EXERCISE INSTRUCTIONS: Copy every one of the records below word for word, keeping each line unchanged.

RECORDS FOR THIS TASK:
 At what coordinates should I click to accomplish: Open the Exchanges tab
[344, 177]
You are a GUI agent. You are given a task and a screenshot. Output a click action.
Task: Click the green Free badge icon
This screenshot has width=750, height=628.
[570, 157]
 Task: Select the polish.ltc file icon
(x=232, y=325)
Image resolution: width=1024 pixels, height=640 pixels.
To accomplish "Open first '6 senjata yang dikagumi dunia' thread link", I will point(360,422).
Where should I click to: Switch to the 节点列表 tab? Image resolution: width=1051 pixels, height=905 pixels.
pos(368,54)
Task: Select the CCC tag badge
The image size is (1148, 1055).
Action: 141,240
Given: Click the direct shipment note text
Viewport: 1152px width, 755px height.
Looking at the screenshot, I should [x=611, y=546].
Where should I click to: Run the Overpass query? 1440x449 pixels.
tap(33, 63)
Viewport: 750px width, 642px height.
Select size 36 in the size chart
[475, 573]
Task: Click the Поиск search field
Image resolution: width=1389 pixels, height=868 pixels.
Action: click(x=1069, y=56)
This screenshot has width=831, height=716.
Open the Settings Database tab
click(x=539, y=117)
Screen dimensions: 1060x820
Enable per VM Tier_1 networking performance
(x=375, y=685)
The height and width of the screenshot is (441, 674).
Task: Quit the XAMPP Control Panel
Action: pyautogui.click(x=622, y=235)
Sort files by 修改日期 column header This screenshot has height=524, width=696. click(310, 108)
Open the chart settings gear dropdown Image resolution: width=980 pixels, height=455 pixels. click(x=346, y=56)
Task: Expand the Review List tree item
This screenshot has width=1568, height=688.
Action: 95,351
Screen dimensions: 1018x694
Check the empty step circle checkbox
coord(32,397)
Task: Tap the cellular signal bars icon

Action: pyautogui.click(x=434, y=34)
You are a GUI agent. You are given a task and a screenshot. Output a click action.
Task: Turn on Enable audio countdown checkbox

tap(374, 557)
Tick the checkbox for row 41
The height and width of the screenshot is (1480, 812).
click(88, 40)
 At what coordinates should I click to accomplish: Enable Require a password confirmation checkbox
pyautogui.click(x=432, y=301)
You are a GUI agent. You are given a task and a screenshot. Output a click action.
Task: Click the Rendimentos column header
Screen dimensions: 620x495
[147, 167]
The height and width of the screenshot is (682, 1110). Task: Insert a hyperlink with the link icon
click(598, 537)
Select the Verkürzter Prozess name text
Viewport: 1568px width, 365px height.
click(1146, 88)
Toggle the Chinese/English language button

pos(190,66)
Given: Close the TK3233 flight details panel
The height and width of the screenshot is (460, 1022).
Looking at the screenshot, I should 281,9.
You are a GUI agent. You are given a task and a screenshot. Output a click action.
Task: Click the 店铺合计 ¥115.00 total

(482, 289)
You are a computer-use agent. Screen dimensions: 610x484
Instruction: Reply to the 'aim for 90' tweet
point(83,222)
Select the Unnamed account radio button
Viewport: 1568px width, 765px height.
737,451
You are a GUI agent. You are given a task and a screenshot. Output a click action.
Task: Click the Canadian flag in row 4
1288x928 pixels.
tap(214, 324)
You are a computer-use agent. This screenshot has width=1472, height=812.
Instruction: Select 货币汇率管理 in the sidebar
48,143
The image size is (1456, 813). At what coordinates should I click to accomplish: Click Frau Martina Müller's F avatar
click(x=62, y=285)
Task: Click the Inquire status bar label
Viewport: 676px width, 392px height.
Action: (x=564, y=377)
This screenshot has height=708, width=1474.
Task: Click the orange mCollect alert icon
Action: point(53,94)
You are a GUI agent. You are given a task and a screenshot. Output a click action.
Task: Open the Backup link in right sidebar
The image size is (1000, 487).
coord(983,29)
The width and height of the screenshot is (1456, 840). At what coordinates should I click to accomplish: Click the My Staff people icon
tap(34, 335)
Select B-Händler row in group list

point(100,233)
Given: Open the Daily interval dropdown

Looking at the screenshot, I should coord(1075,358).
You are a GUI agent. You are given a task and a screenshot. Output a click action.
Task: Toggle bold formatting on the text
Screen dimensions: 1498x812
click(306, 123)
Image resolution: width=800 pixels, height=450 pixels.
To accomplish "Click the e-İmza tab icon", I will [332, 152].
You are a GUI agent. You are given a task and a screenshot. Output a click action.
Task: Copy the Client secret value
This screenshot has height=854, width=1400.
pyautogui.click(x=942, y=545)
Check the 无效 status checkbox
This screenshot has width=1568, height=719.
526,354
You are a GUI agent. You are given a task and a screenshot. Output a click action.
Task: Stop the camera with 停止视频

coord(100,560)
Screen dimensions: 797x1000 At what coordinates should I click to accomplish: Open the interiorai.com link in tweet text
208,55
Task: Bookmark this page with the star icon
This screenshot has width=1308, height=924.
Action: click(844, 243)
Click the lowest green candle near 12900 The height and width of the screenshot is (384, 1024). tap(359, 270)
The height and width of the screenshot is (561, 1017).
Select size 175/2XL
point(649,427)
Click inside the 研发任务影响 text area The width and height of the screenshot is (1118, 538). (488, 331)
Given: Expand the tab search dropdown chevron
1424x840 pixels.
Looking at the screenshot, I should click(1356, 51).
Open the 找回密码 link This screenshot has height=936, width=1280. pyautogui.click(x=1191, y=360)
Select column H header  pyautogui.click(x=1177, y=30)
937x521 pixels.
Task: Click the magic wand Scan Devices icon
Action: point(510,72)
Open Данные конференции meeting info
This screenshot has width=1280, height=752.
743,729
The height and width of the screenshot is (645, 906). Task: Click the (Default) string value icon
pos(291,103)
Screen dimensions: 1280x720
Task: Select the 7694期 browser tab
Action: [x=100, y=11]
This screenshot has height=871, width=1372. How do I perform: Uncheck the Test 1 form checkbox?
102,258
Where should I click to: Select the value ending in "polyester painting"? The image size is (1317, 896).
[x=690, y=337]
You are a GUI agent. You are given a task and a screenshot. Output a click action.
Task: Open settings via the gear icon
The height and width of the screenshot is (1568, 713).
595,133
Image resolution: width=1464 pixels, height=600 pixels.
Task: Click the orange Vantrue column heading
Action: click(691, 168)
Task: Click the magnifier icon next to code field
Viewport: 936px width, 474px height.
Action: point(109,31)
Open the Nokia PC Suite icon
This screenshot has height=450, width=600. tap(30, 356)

OUTPUT OF THE EXERCISE:
 At what coordinates should I click to accomplish: Open the Exchanges tab
[344, 177]
You are a GUI agent. You are given a task and a screenshot. Output a click action.
Task: Click the green Free badge icon
This screenshot has width=750, height=628.
[570, 157]
 Task: Select the polish.ltc file icon
(x=232, y=325)
Image resolution: width=1024 pixels, height=640 pixels.
To accomplish "Open first '6 senjata yang dikagumi dunia' thread link", I will point(360,422).
Where should I click to: Switch to the 节点列表 tab? Image resolution: width=1051 pixels, height=905 pixels.
pos(368,54)
Task: Select the CCC tag badge
The image size is (1148, 1055).
Action: 141,240
Given: Click the direct shipment note text
Viewport: 1152px width, 755px height.
Looking at the screenshot, I should [x=611, y=546].
Where should I click to: Run the Overpass query? 1440x449 pixels.
tap(33, 63)
Viewport: 750px width, 642px height.
Select size 36 in the size chart
[475, 573]
Task: Click the Поиск search field
Image resolution: width=1389 pixels, height=868 pixels.
Action: click(x=1069, y=56)
This screenshot has width=831, height=716.
Open the Settings Database tab
click(x=539, y=117)
Screen dimensions: 1060x820
Enable per VM Tier_1 networking performance
(x=375, y=685)
The height and width of the screenshot is (441, 674).
Task: Quit the XAMPP Control Panel
Action: pyautogui.click(x=622, y=235)
Sort files by 修改日期 column header This screenshot has height=524, width=696. click(310, 108)
Open the chart settings gear dropdown Image resolution: width=980 pixels, height=455 pixels. click(x=346, y=56)
Task: Expand the Review List tree item
This screenshot has width=1568, height=688.
Action: 95,351
Screen dimensions: 1018x694
Check the empty step circle checkbox
coord(32,397)
Task: Tap the cellular signal bars icon

Action: pyautogui.click(x=434, y=34)
You are a GUI agent. You are given a task and a screenshot. Output a click action.
Task: Turn on Enable audio countdown checkbox

tap(374, 557)
Tick the checkbox for row 41
The height and width of the screenshot is (1480, 812).
click(88, 40)
 At what coordinates should I click to accomplish: Enable Require a password confirmation checkbox
pyautogui.click(x=432, y=301)
You are a GUI agent. You are given a task and a screenshot. Output a click action.
Task: Click the Rendimentos column header
Screen dimensions: 620x495
[147, 167]
The height and width of the screenshot is (682, 1110). Task: Insert a hyperlink with the link icon
click(598, 537)
Select the Verkürzter Prozess name text
Viewport: 1568px width, 365px height.
click(1146, 88)
Toggle the Chinese/English language button

pos(190,66)
Given: Close the TK3233 flight details panel
The height and width of the screenshot is (460, 1022).
Looking at the screenshot, I should 281,9.
You are a GUI agent. You are given a task and a screenshot. Output a click action.
Task: Click the 店铺合计 ¥115.00 total

(482, 289)
You are a computer-use agent. Screen dimensions: 610x484
Instruction: Reply to the 'aim for 90' tweet
point(83,222)
Select the Unnamed account radio button
Viewport: 1568px width, 765px height.
737,451
You are a GUI agent. You are given a task and a screenshot. Output a click action.
Task: Click the Canadian flag in row 4
1288x928 pixels.
tap(214, 324)
You are a computer-use agent. This screenshot has width=1472, height=812.
Instruction: Select 货币汇率管理 in the sidebar
48,143
The image size is (1456, 813). At what coordinates should I click to accomplish: Click Frau Martina Müller's F avatar
click(x=62, y=285)
Task: Click the Inquire status bar label
Viewport: 676px width, 392px height.
Action: (x=564, y=377)
This screenshot has height=708, width=1474.
Task: Click the orange mCollect alert icon
Action: point(53,94)
You are a GUI agent. You are given a task and a screenshot. Output a click action.
Task: Open the Backup link in right sidebar
The image size is (1000, 487).
coord(983,29)
The width and height of the screenshot is (1456, 840). At what coordinates should I click to accomplish: Click the My Staff people icon
tap(34, 335)
Select B-Händler row in group list

point(100,233)
Given: Open the Daily interval dropdown

Looking at the screenshot, I should coord(1075,358).
You are a GUI agent. You are given a task and a screenshot. Output a click action.
Task: Toggle bold formatting on the text
Screen dimensions: 1498x812
click(306, 123)
Image resolution: width=800 pixels, height=450 pixels.
To accomplish "Click the e-İmza tab icon", I will [332, 152].
You are a GUI agent. You are given a task and a screenshot. Output a click action.
Task: Copy the Client secret value
This screenshot has height=854, width=1400.
pyautogui.click(x=942, y=545)
Check the 无效 status checkbox
This screenshot has width=1568, height=719.
526,354
You are a GUI agent. You are given a task and a screenshot. Output a click action.
Task: Stop the camera with 停止视频

coord(100,560)
Screen dimensions: 797x1000 At what coordinates should I click to accomplish: Open the interiorai.com link in tweet text
208,55
Task: Bookmark this page with the star icon
This screenshot has width=1308, height=924.
Action: click(844, 243)
Click the lowest green candle near 12900 The height and width of the screenshot is (384, 1024). tap(359, 270)
The height and width of the screenshot is (561, 1017).
Select size 175/2XL
point(649,427)
Click inside the 研发任务影响 text area The width and height of the screenshot is (1118, 538). (488, 331)
Given: Expand the tab search dropdown chevron
1424x840 pixels.
Looking at the screenshot, I should click(1356, 51).
Open the 找回密码 link This screenshot has height=936, width=1280. pyautogui.click(x=1191, y=360)
Select column H header  pyautogui.click(x=1177, y=30)
937x521 pixels.
Task: Click the magic wand Scan Devices icon
Action: point(510,72)
Open Данные конференции meeting info
This screenshot has width=1280, height=752.
743,729
The height and width of the screenshot is (645, 906). Task: Click the (Default) string value icon
pos(291,103)
Screen dimensions: 1280x720
Task: Select the 7694期 browser tab
Action: [x=100, y=11]
This screenshot has height=871, width=1372. How do I perform: Uncheck the Test 1 form checkbox?
102,258
Where should I click to: Select the value ending in "polyester painting"? The image size is (1317, 896).
[x=690, y=337]
You are a GUI agent. You are given a task and a screenshot. Output a click action.
Task: Open settings via the gear icon
The height and width of the screenshot is (1568, 713).
595,133
Image resolution: width=1464 pixels, height=600 pixels.
Task: Click the orange Vantrue column heading
Action: click(691, 168)
Task: Click the magnifier icon next to code field
Viewport: 936px width, 474px height.
Action: point(109,31)
Open the Nokia PC Suite icon
This screenshot has height=450, width=600. tap(30, 356)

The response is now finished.